Helaan napas berat keluar dari bibir Elrik. Wajah pria paruh baya itu mulai tampak serius. "Seharusnya tidak masalah jika mereka hanya berteman," gumam Elrik yang untungnya masih bisa didengar oleh Elisa.

Arisa sontak langsung melotot. "Tidak masalah Ayah bilang?!" Suara Arisa mulai meninggi. Raut wajahnya nampak emosi. "Ayah lupa bagaimana gilanya ayah anak itu? Ibu hampir mati karena orang gila itu. Ibu tidak akan membiarkan Elisa dekat-dekat dengan anak itu!"

Dahi Elisa mulai berkerut mendengar ucapan ibunya barusan. "Ayah anak itu? Hampir mati? Orang gila?" Elisa mengulangi beberapa kata yang menurutnya cukup mengganjal.

"Ibu, tenang dulu. Bukan begitu maksud-"

"Siluman!" potong Arisa yang membuat tubuh Elisa langsung menegang. "Ayah pasti tahu, kan? Jika seorang anak dari siluman akan dilahirkan sebagai seorang siluman. Bahkan meski salah satu dari orang tuanya hanya manusia biasa."

"Kau tahu? Raka itu memiliki penciuman yang sangat tajam."

Degub jantung Elisa kini rasanya sudah menggila. Deru napasnya ikut bertambah. Ingatan mengenai ucapan Vin saat di sungai, serta fakta mengenai orang tua Raka yang merupakan seorang siluman membuat kecurigaan Elisa kian membesar.

"Bagaimana jika kejadian itu kembali terulang pada Elisa? Apa Ayah akan diam saja melihat Elisa disakiti oleh siluman terkutuk itu?!" Suara Arisa kembali terdengar emosi.

"Tapi, mereka kan hanya berteman. Belum tentu Raka juga menyukai Elisa seperti ayahnya yang dulu menyukai Ibu," sahut Elrik yang masih mencoba untuk tetap bersikap tenang.

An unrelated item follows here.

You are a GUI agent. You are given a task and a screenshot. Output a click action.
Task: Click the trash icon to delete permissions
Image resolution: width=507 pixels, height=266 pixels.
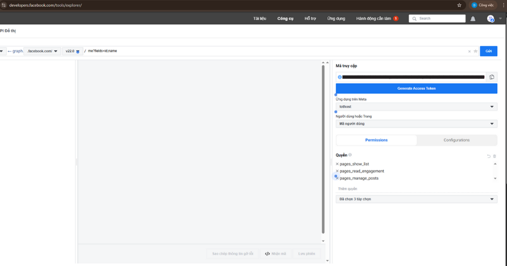pyautogui.click(x=494, y=156)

"Bagaimana jika Raka juga menyukai Elisa?"

"Bagaimana jika sebenarnya ada orang lain yang juga ingin mengajakmu?"

Mendengar ucapan ibunya barusan, membuat ingatan mengenai kejadian tadi sore langsung terlintas di kepala Elisa. Mata gadis itu sontak terpejam erat. Kedua tangannya terkepal kuat. "Dasar bodoh!" umpat Elisa dengan suara pelan, merutuki tindakan gilanya kala itu. Tindakan gila dimana dia secara terang-terangan mempermalukan seorang Raka--salah satu tersangka yang kini memiliki persentase paling tinggi.

Tak cukup dengan fakta jika Raka merupakan seorang siluman, kini Elisa juga harus dihantam fakta jika ayahnya Raka pernah menyukai ibunya. Bukan hanya itu, ayah Raka bahkan sempat membahayakan nyawa ibunya.

Elisa mendengkus kesal. Entah kejadian aneh apalagi yang akan menghampirinya, tapi yang jelas itu tidak akan menjadi hal yang baik. Pada akhirnya, ketenangan yang Elisa harapkan hanya akan menjadi mimpi semata. "Menyebalkan!" gumam gadis itu dengan wajah cemberut, sebelum akhirnya muncul di teras dengan sebuah senyum yang mengembang.